According to the American law, a "foreign agent" is anyone who works under instructions, request or control of a foreign element, and is also involved in political activity in the U.S. dealing in public relations on behalf of his client, or representing their interests to the authorities. Such an agent must register at the Justice Department in Washington and report on all their agreements with the foreign element, and money received for the purpose. The records are open to the public. Those who fail to register are liable to criminal prosecution. Commercial representatives, business lawyers and newspapers are exempt from the requirement.

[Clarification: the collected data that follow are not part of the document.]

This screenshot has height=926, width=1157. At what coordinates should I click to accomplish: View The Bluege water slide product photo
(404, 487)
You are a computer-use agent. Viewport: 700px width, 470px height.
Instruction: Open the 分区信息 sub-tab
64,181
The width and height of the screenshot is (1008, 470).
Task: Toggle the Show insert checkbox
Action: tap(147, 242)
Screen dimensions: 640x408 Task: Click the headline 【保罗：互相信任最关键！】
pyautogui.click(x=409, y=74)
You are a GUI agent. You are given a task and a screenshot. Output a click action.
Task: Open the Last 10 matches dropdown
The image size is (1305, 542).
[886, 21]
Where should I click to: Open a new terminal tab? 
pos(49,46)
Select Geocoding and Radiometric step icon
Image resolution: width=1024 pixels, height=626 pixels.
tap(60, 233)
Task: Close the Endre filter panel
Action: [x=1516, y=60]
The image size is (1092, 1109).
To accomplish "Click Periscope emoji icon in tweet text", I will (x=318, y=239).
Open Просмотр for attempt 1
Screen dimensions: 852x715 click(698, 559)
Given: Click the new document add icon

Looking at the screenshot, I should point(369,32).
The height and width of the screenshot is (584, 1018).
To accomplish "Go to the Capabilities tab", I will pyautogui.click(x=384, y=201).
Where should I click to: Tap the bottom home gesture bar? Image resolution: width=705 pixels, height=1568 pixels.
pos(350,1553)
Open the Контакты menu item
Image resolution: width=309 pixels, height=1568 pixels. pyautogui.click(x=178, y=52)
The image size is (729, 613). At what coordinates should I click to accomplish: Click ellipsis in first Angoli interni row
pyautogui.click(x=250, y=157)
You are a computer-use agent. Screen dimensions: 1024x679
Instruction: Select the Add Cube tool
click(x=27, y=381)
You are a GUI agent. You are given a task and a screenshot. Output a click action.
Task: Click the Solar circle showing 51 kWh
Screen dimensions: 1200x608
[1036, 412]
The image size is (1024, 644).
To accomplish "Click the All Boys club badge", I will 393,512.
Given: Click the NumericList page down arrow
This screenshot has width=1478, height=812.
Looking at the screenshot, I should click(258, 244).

The law does not impose any limitations on the foreign agent's sphere of activity, except for the requirement to report on that activity. But that's enough of a deterrent. The pro-Israel lobby in the United States, AIPAC, is very careful to preserve its status as a local American lobby, and so far has succeeded in blocking efforts to have it labeled as a "foreign agent," which is the status, for example, of the PLO office in Washington.
The latest periodical report by the Justice Department, from the second half of 2001, lists nine "foreign agents" working on behalf of Israel. Some examples: the Arnold-Porter law firm in Washington, which received $205,000 in the first six months of 2001 from the Israeli government; Rubinstein, a public relations firm in New York, received $31,000 from the government in the same period. Former diplomat Zvi Rafiah represented Rafael for $107,000 in the first six months of 2001, and Victor Mintz, working on behalf of the Defense Ministry, was paid $89,000. Even the World Zionist Organization is listed. One person not listed is Arye Genger, the prime minister's emissary to the White House. Genger went through an extensive security clearance process, and signed an Israeli agreement to prevent conflict of interest, but according to the latest Justice Department records, he has yet to formalize his status in the U.S. as a representative of a foreign government.
Public decency requires similar registration and reporting mechanisms in Israel, so the public can know who is working for which foreign element, and those who refuse to identify their clients, under the rubric of "business confidentiality" or some other excuse, will face criminal prosecution if they are exposed. The Justice Ministry in Jerusalem said this week in response to a question about the issue that "it is worth examining, irrespective of the Ginossar case."